Paulo Rebêlo
Revista Pipoca Moderna, nº 10 (julho)
O diretor Wai Keung Lau conseguiu reunir a nata do cinema de Hong Kong em “Conflitos Internos” (Infernal Affairs / Wu Jian Dao, HK, 2002), possivelmente um dos filmes policiais mais instigantes já produzidos. Não é à toa que, ainda agora em 2005, continue colecionando prêmios e indicações em várias categorias, incluindo a de melhor filme estrangeiro, melhor ator e melhor ator coadjuvante nos festivais internacionais de cinema.
A essência de Infernal Affairs é relativamente simples: um policial que trabalha disfarçado nas tríades (máfia) chinesas e um integrante das tríades que conseguiu se infiltrar na polícia de Hong Kong e até mesmo se destacar no quadro policial. Desta aparente simplicidade, o espectador se depara com situações bem inusitadas e criativas, com questionamentos sobre a personalidade de cada um. É quando começamos a nos perguntar: até onde o policial continua a trabalhar pela lei e até quando o criminoso é, realmente, movido pelo crime?
O maior trunfo de Infernal Affairs é ter reinventado a forma de se encarar um filme policial de tema batido (máfia) e de abordagem lógica (mocinhos e bandidos). Consegue emocionar sem ser dramático, mexer com sua adrenalina sem desnecessárias cenas de violência e fazê-lo questionar até onde o ser humano consegue manter um ideal frente a uma realidade tão diferente na qual foi ensinado a viver. No caso, o ideal da justiça e do crime.
Não obstante a qualidade da produção, Infernal Affairs não é um filme de fácil compreensão, sobretudo para os cinéfilos menos atentos e o público mais interessado em tiros e explosões. Em algumas cenas, é preciso atenção redobrada nos detalhes das locações para entender os diálogos – uma tarefa particularmente difícil por causa das legendas. Há passagens as quais, enquanto você presta atenção nas legendas para entender os diálogos, pode perder detalhes visuais que vão fazer diferença mais adiante.
As principais perguntas não-respondidas, contudo, são propositais. Infernal Affairs é apenas o primeiro de uma trilogia, cujos dois filmes seguintes foram filmados um ano depois (2003) e rapidamente tornaram-se uma franquia em Hong Kong, com direito a camisas, canecas, canetas e outras bugigangas.
A atuação dos dois atores principais – Andy Lau e Tony Leung Chiu Wai – é responsável por metade dos méritos do filme, mas não chega a ser surpresa para quem acompanha as produções chinesas.

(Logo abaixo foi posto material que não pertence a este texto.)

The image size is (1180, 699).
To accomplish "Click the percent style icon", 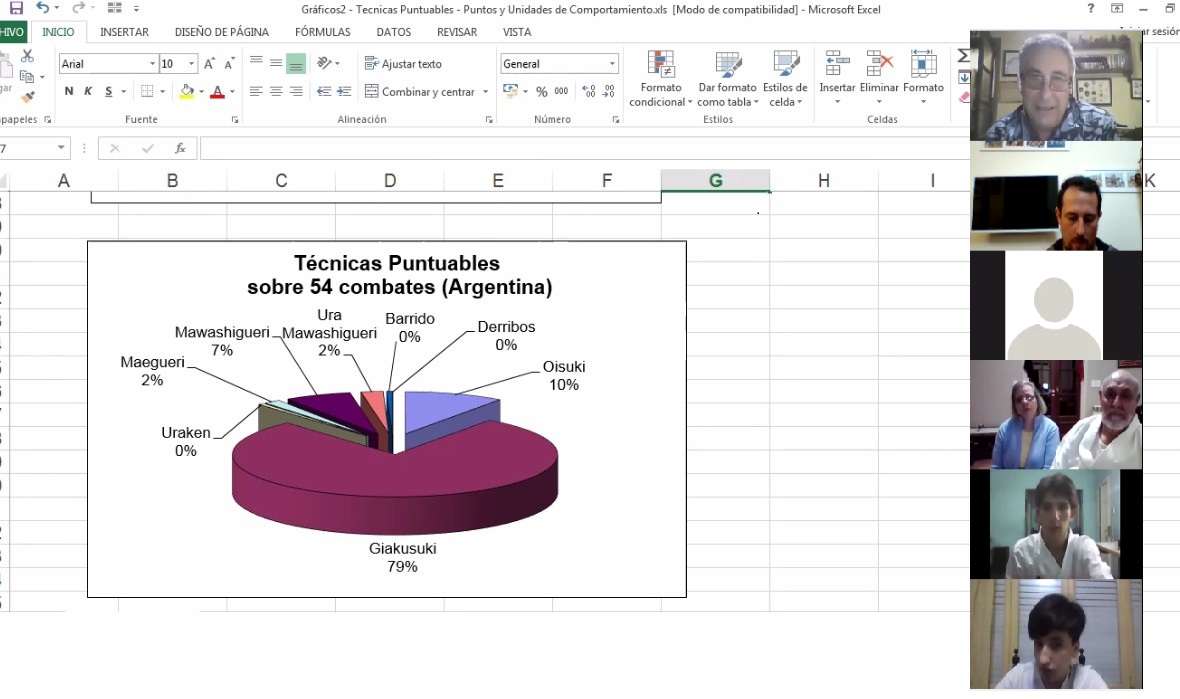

Andy Lau participou, entre seus filmes mais recentes e conhecidos no Brasil, de “O Clã das Adagas Voadoras” (Shi mian mai fu, 2004) e é premiado não apenas como ator, mas também como cantor e, em Hong Kong, atua ainda como empresário e produtor de filmes menores.
Tony Leung, o indicado para melhor ator em festivais pela atuação em Infernal Affairs, atuou recentemente em “2046” (2046, 2004) do venerado Wong Kar Wai, e também pode ser visto atualmente nos cinemas brasileiros em “Herói” (Ying Xiong, 2002) que chegou com três anos de atraso por aqui.

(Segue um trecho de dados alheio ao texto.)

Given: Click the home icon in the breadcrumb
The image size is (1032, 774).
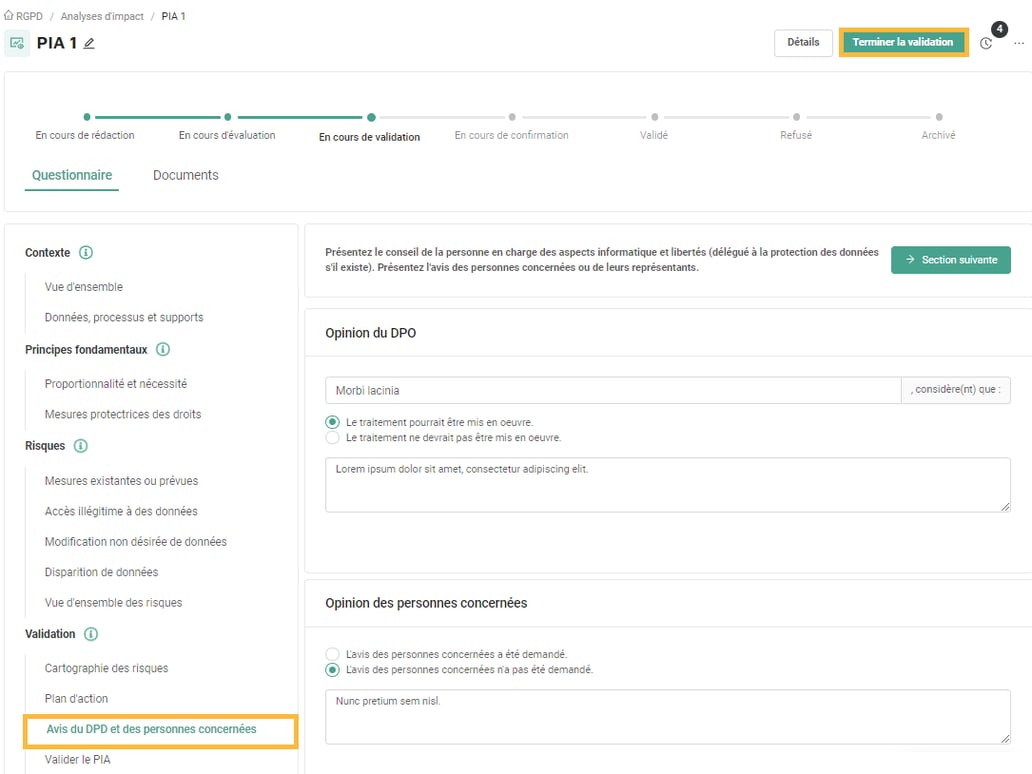Looking at the screenshot, I should click(10, 15).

REMAKE – Basta um filme estrangeiro fazer sucesso de bilheteria para Hollywood produzir um remake ocidentalizado. Não foi diferente com Infernal Affairs. A produção americana está em vias de finalização e será lançada em 2006, sob o título de “The Departed” e com direção de Martin Scorcese. Nos papéis principais estão Leonardo diCaprio e Matt Damon, com participação de Jack Nicholson, Alec Baldwin e Martin Sheen.
Verdade seja dita: os remakes americanos têm melhorado bastante. Até meados dos anos 90, os americanos simplesmente ocidentalizavam os filmes em demasia e perdiam muito do original. Atualmente, Hollywood costuma convocar os diretores originais para ajudar na produção/assessoria ou até mesmo dirigir o filme americano, como foi o caso de “O Chamado” (The Ring, 2002) e “O Grito” (The Grudge, 2004).